<p> tag is lost in extract.php but not makefulltext.php


#1

Hello, I recently bought a license but I am facing some issues with line breaks during extraction

You can reproduce the issue with this post:
http://ftr.fivefilters.org/makefulltextfeed.php?url=https%3A%2F%2Fwww.globenewswire.com%2Fnews-release%2F2019%2F04%2F09%2F1801637%2F0%2Fen%2FGreen-Thumb-Industries-GTI-Announces-Full-Year-2018-Revenue-of-62-5-Million-278-Year-Over-Year-Growth.html&max=3

As you can see the < p > line breaks are preserved using makefulltext.php

But using the same post with extract.php the line breaks are lost. Here is the output from extract.php https://pastebin.com/CZPydA22

I tested the solution from this topic but it didn’t work for me Different results in extract.php vs makefulltextfeed.php

How can I fix this issue?

Thanks


#2

Hi there,

Thanks for reporting this.

By default the extract.php endpoing enables xss filtering, which basically means we run the extracted content through htmLawed with a number of options enabled. I don’t know why that results in <p> elements being removed.

If you use makefulltextfeed.php, we don’t do this additional step, but if you pass &xss=1 as a paramter, you’ll see the same result:

http://ftr.fivefilters.org/makefulltextfeed.php?xss=1&url=https%3A%2F%2Fwww.globenewswire.com%2Fnews-release%2F2019%2F04%2F09%2F1801637%2F0%2Fen%2FGreen-Thumb-Industries-GTI-Announces-Full-Year-2018-Revenue-of-62-5-Million-278-Year-Over-Year-Growth.html&max=3

So it’s something we’ll have to look at.

If you want to disable that in extract.php you’ll have to explicitly set xss to 0:

...extract.php?xss=0&url=...

I’ll update again once we’ve had a chance to figure out what’s going on.


#3

Thanks for the reply,

xss=0 seem to have fixed the issue.

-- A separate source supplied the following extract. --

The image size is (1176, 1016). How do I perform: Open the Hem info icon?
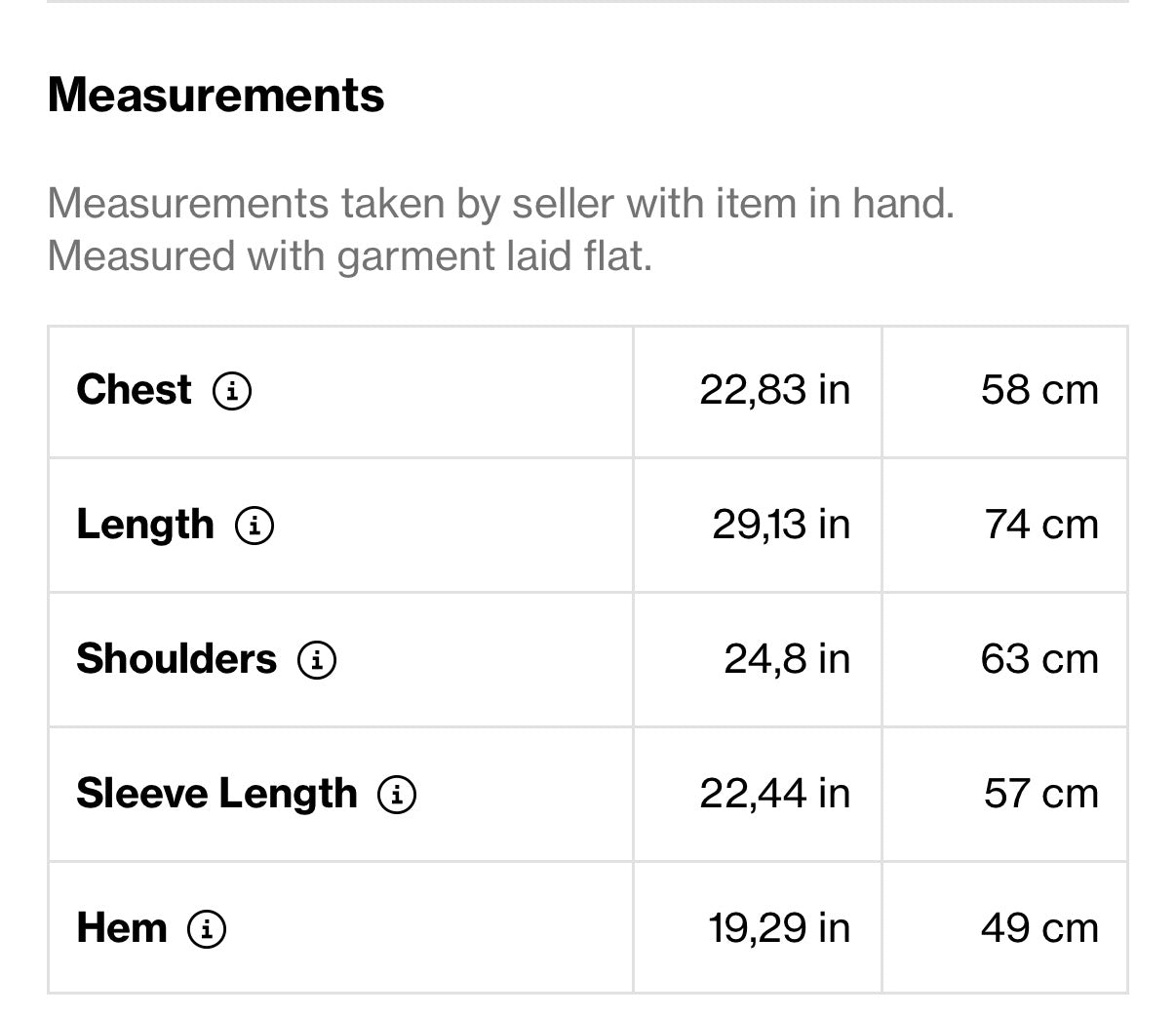pyautogui.click(x=207, y=929)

I did try it previously and I don’t understand why it didn’t work… maybe just a server-side caching issue

I have another question unrelated to this topic. Is there a way to extract the author name from the press releases posted on prnewswire.com globenewswire.com and newswire.ca?

Example using the same press release https://www.globenewswire.com/news-release/2019/04/09/1801637/0/en/Green-Thumb-Industries-GTI-Announces-Full-Year-2018-Revenue-of-62-5-Million-278-Year-Over-Year-Growth.html

The name of the company can be found in the source code:
meta name=“author” content=“Green Thumb Industries”
property="og:article:author " content=“Green Thumb Industries”

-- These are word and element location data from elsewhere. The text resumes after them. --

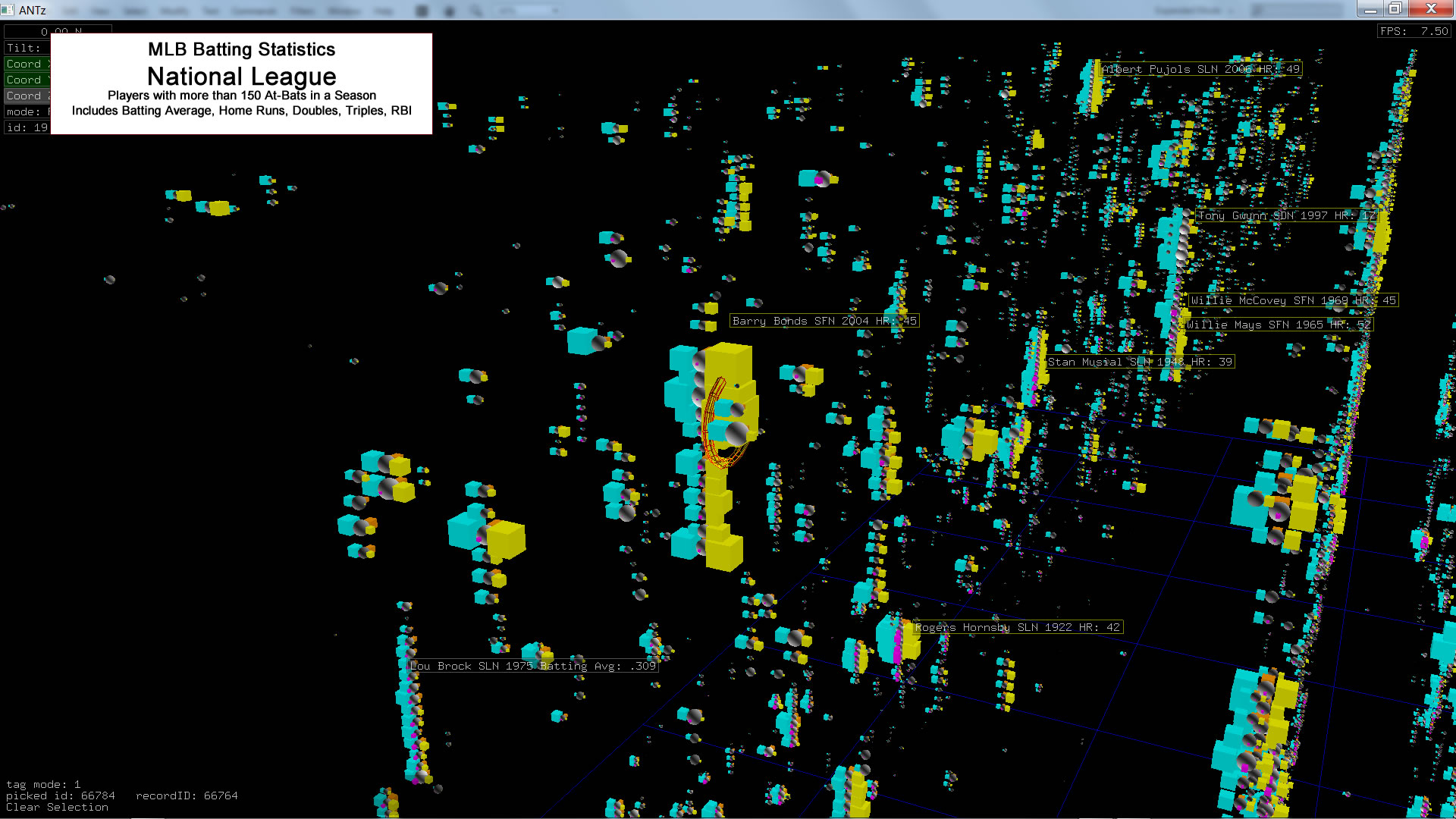Image resolution: width=1456 pixels, height=819 pixels.
Task: Select the Willie Mays SFN 1965 tag
Action: (1279, 325)
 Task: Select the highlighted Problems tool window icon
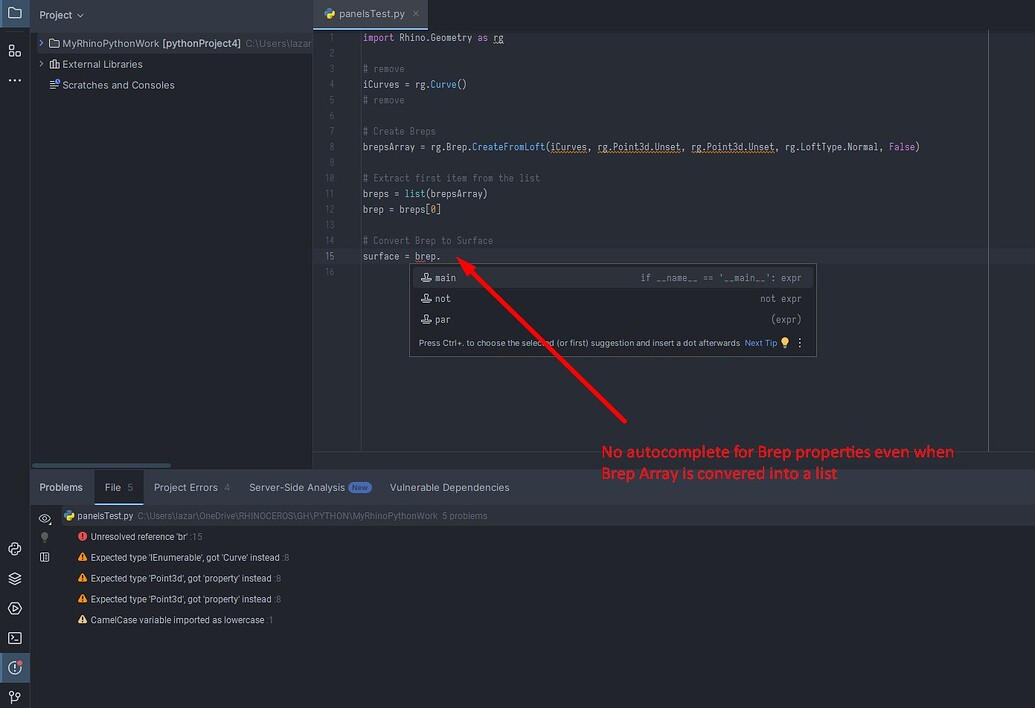click(13, 666)
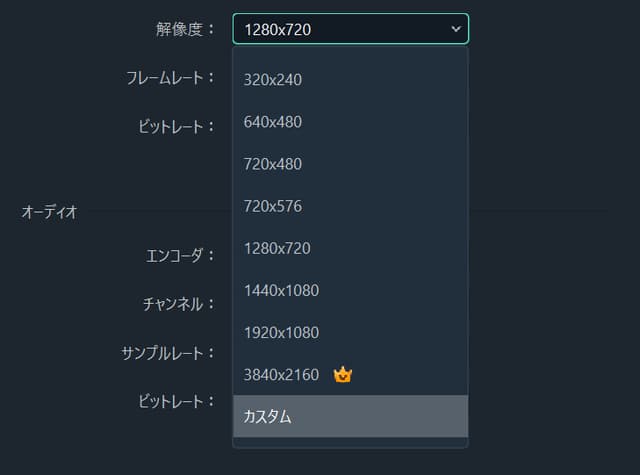Click the crown premium icon beside 3840x2160
The image size is (640, 475).
tap(342, 375)
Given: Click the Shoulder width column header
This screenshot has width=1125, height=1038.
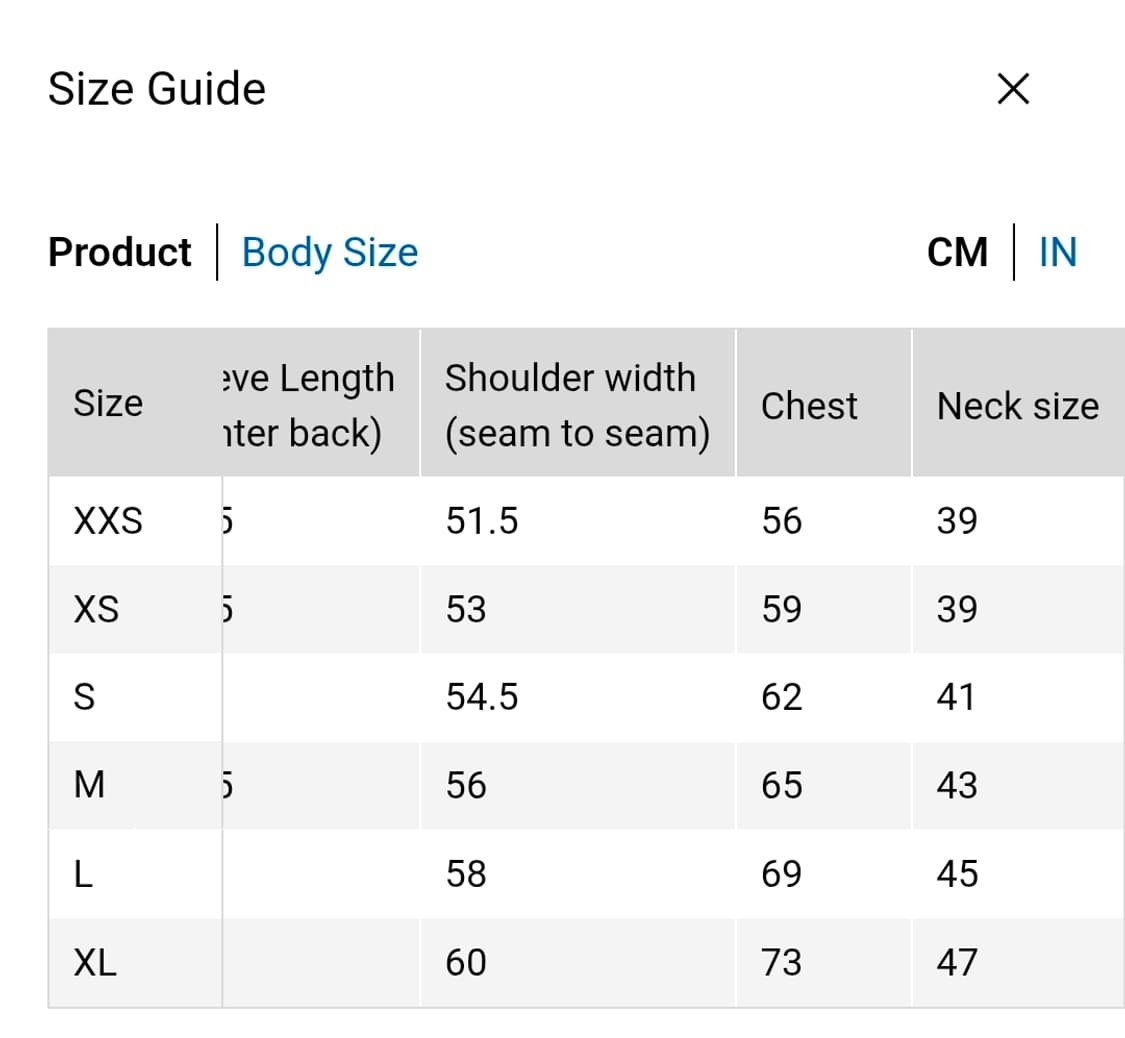Looking at the screenshot, I should click(x=577, y=405).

It’s also in the RSS feed contributor field: https://www.globenewswire.com/RssFeed/orgclass/1/feedTitle/GlobeNewswire%20-%20News%20about%20Public%20Companies

The 2 other sites (newswire.ca and prnewswire.com) also have the meta author field with the correct author


#4

xss=0 sometimes causes content extraction to fail

Example with this post: https://www.newswire.ca/news-releases/khiron-appointments-larry-holifield-former-u-s-dea-regional-director-mexico-and-central-america-as-khiron-security-and-compliance-director-mexico-joins-chief-compliance-officer-matt-murphy-to-expand-company-s-leadership-in-compliance-and-se-845959066.html

I get the content without xss=0 but if I use xss=0 the content is empty

Oh and I ended up writing my own PHP function to get the author meta tags so I found a workaround.


#5

Hi, if you have something like this in your HTML…

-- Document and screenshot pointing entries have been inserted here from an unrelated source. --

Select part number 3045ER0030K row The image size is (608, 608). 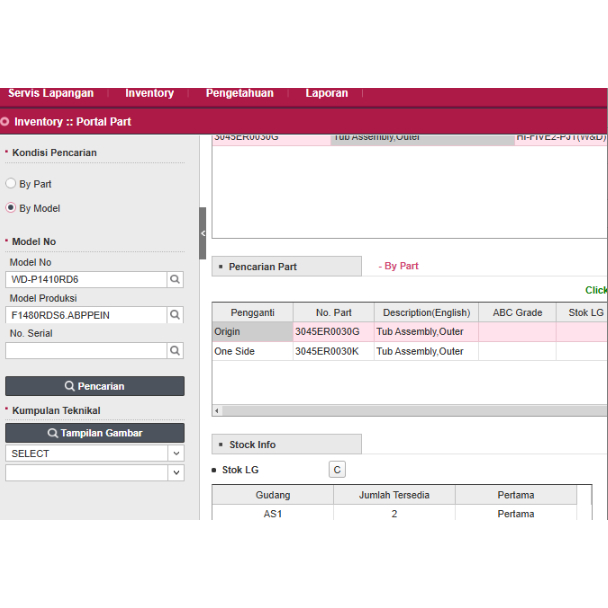pyautogui.click(x=333, y=352)
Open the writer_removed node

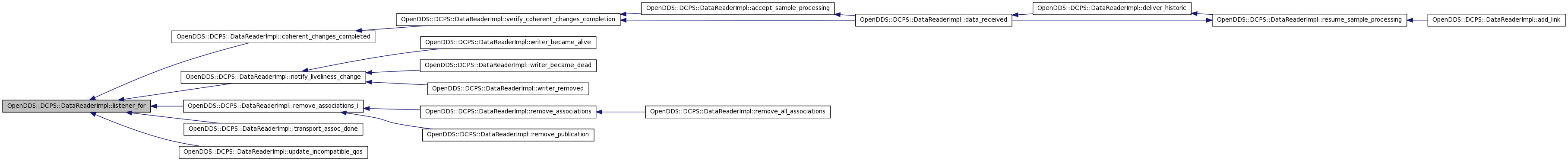click(508, 89)

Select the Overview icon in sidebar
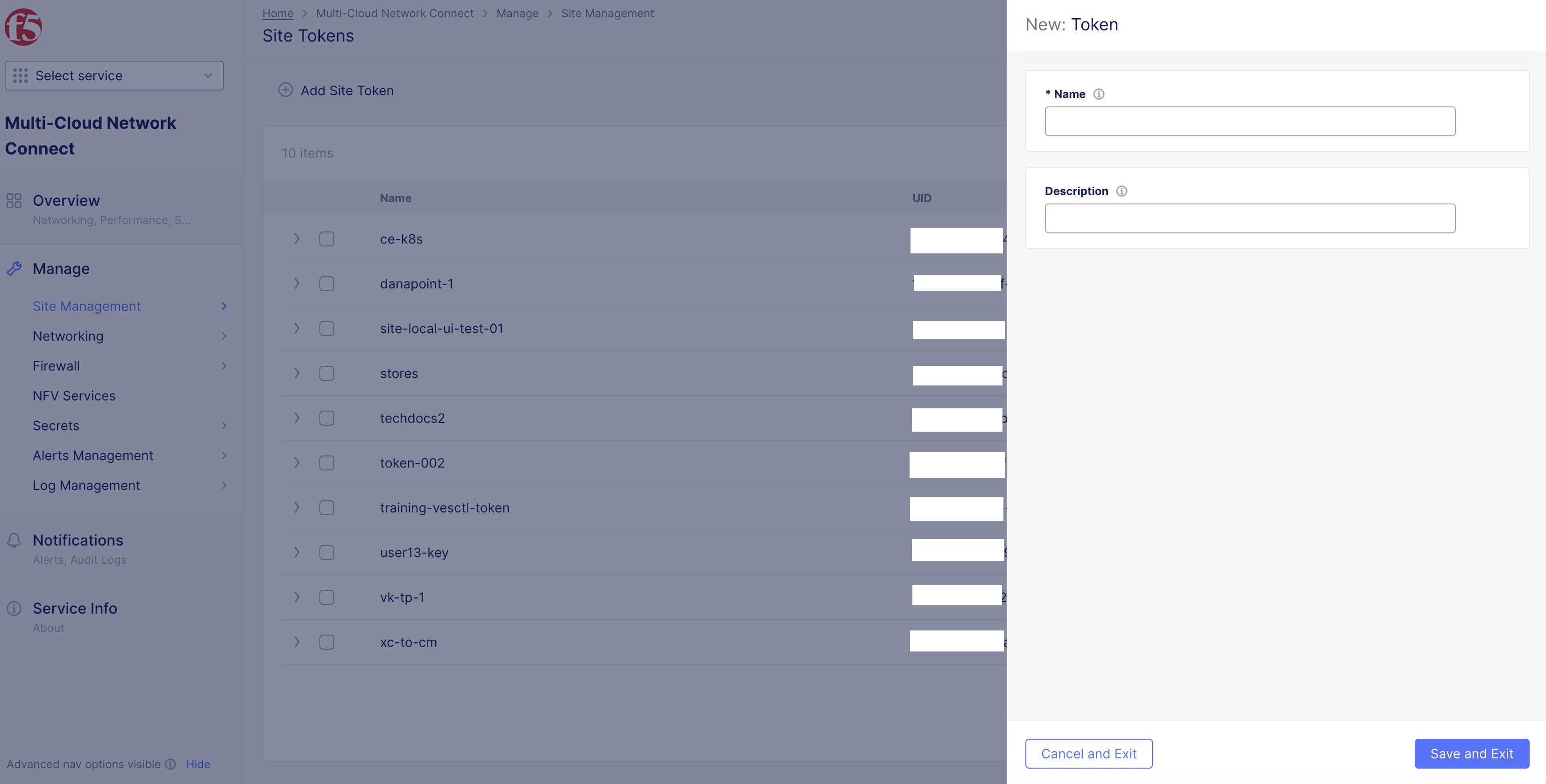pos(14,200)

<meta name=“author” content=“Green Thumb Industries”>
<meta property="og:article:author" content=“Green Thumb Industries”>

You can create a site config file to target the content attribute as follows:

author: //meta[@name="author"]/@content

or

author: //meta[@property="og:article:author"]/@content

As for the xss parameter sometimes causing failure, I couldn’t reproduce that I’m afraid. The URL you supplied worked fine for me with and without the parameter enabled.